Using the information:
[1] Which law school courses other than constitutional law does the post on teaching constitutional law say devote considerable time to constitutional doctrines?
[2] Resume the post on teaching constitutional law, picking up after its last sentence shown.

Top of Extract

Friday, August 10, 2007

Chen contra Paulsen

Nietzsche contra Wagner

Friedrich NietzscheRichard Wagner
Jim ChenMichael Stokes Paulsen
Chen contra Paulsen

I don't miss working at 229 19th Avenue South in Minneapolis, but I do miss having Michael Stokes Paulsen as a colleague. Mike and I have always enjoyed each other's company despite our considerable intellectual and ideological differences. Lazy observers (i.e., people who get distracted by superficial CV entries) have never understood how Mike and I see the world in fundamentally different ways. For readers of MoneyLaw and Ratio Juris, this post should establish at least one vector of sharp disagreement that separates me from Mike Paulsen.

In his 2006 review of Akhil Amar's America's Constitution and Jed Rubenfeld's Revolution by Judiciary: The Structure of American Constitutional Law, Mike "offer[ed] a modest proposal" for reforming the teaching of constitutional law:
Throw out the casebooks altogether and teach the constitutional law course as a Great Books and Great Cases on the Constitution course. Assign The Federalist and Akhil Amar's America's Constitution: A Biography. Then, teach, in detail, only the fifteen or twenty most significant constitutional decisions of the Supreme Court and of the political branches, unedited, as case studies touching on most . . . of the more important subject matter, doctrinal, interpretive, and history-impacting developments in American constitutional law over the course of 200-plus years.
Rick Garnett has endorsed this proposal.

I don't. Mike's proposal makes no sense for the vast majority of law students.

Students
One law school course that comes close to satisfying the Langdellian ideal of teaching rigorous legal analysis through the evaluation of a body of appellate case law is constitutional law. Quibble though we might, the traditional march from Marbury v. Madison and McCulloch v. Maryland through congressional powers, the power of the states to regulate the national economy, separation of powers, the fourteenth amendment, and (perhaps) the first amendment is a reasonably effective and valuable exercise. Students learn something about the Supreme Court and the basic rhetorical structure of constitutional decisionmaking in the United States. They are introduced to a prominent interpretive tradition that bridges the worlds of common law and statutory interpretation.

Other constitutional law doctrines emerge, in various degrees of importance, in other law school courses. Administrative law, criminal procedure, property, and even environmental law devote considerable time to constitutional doctrines. In real life, all of these doctrines appear. They matter. To wit:
  1. Entire areas of legal practice -- family law and education law come to mind -- operate under the shadow of doctrines taught in the traditional constitutional law course.

Bottom of Extract
Top of Data

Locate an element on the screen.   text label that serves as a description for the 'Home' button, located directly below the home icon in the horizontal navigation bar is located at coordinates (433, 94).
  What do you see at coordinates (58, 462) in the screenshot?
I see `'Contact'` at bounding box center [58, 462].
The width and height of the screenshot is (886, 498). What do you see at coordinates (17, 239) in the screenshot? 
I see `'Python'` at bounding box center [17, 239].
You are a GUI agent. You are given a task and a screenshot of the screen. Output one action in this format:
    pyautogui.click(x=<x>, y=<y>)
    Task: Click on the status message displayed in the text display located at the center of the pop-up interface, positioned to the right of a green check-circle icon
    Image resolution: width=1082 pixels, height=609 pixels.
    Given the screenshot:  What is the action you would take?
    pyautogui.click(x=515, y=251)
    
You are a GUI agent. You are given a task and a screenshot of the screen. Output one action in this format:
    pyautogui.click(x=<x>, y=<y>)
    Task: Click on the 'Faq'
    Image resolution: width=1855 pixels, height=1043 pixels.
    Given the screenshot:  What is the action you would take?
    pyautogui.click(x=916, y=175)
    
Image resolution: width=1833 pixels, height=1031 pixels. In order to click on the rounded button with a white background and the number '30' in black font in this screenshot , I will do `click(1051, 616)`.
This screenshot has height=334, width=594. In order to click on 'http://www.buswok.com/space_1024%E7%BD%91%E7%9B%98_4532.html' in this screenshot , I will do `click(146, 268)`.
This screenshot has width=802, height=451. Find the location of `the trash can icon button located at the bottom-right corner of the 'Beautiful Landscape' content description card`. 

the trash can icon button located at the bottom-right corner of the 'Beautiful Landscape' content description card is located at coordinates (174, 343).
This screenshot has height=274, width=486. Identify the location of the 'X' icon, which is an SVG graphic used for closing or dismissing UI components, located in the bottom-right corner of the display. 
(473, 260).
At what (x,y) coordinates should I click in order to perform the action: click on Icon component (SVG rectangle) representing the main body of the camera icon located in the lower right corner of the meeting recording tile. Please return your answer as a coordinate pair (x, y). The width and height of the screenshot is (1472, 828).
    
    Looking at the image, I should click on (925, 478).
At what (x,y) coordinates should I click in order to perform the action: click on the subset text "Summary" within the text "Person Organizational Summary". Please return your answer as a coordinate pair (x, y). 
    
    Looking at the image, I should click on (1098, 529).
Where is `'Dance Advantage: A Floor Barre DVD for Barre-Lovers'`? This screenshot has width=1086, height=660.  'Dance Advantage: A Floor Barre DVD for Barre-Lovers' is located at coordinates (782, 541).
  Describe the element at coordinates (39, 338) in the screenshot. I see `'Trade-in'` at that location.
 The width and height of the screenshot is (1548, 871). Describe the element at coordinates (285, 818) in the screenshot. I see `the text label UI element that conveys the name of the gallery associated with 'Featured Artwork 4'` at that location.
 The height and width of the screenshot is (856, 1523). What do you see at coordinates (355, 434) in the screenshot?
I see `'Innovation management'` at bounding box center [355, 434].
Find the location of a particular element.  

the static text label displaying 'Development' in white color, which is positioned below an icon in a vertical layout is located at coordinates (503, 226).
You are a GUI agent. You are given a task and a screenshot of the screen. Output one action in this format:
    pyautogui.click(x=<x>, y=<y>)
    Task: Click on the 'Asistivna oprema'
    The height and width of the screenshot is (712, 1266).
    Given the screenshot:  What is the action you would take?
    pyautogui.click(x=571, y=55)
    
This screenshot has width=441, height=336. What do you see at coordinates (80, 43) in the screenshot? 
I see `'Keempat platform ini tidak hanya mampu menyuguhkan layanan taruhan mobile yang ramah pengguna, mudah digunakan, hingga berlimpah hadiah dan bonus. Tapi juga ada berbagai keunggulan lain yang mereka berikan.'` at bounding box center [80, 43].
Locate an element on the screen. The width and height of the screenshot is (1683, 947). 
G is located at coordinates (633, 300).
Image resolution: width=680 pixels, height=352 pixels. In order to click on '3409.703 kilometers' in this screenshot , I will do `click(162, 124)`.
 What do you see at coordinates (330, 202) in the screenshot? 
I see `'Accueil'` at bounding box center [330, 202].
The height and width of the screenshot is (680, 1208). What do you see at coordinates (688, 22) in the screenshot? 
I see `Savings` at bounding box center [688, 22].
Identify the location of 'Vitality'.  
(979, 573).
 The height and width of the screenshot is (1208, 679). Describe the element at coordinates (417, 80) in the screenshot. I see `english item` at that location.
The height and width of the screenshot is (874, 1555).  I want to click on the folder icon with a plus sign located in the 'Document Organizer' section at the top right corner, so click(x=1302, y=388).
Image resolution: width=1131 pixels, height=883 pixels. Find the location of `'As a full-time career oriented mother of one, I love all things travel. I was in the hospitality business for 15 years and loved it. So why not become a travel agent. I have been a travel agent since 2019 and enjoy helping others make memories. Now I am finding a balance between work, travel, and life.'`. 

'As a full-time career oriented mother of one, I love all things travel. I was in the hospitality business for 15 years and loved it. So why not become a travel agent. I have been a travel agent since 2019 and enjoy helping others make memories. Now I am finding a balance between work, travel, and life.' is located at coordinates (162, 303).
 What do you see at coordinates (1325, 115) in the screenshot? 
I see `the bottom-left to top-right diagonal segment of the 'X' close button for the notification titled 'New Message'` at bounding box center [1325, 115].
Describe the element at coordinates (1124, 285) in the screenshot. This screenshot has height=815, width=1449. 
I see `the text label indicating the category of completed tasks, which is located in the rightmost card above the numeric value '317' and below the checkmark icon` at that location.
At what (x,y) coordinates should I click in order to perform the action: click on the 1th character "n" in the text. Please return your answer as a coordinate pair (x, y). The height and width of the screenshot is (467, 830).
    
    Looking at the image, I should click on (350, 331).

Bottom of Data

Answers per task:
[1] Administrative law, criminal procedure, property, and environmental law.

[2]
  2. The single deepest body of cases in the traditional sequence involves a host of related doctrines restricting the ability of states and local governments to regulate (or tax) the national economy: the dormant commerce clause, the privileges and immunities clause of article IV, the equal protection clause (as applied to state laws purporting to regulate basic matters of health and welfare), and preemption. The commercial speech doctrine adds a neat wrinkle whenever government undertakes to regulate labeling, marketing, or advertising. Mike hates teaching these cases; in my teaching days, I loved covering this material. I take refuge in this tiebreaker: This is the likeliest point of engagement between business lawyers and constitutional law.

  3. Learning about constitutional interpretation provides a useful point of comparison for lawyers whose day-to-day work involves so-called common law statutes. Knowing how to read the fourteenth amendment opens the door toward understanding, say, the Sherman Act or 42 U.S.C. § 1983. Again, those are statutes of which entire careers are made.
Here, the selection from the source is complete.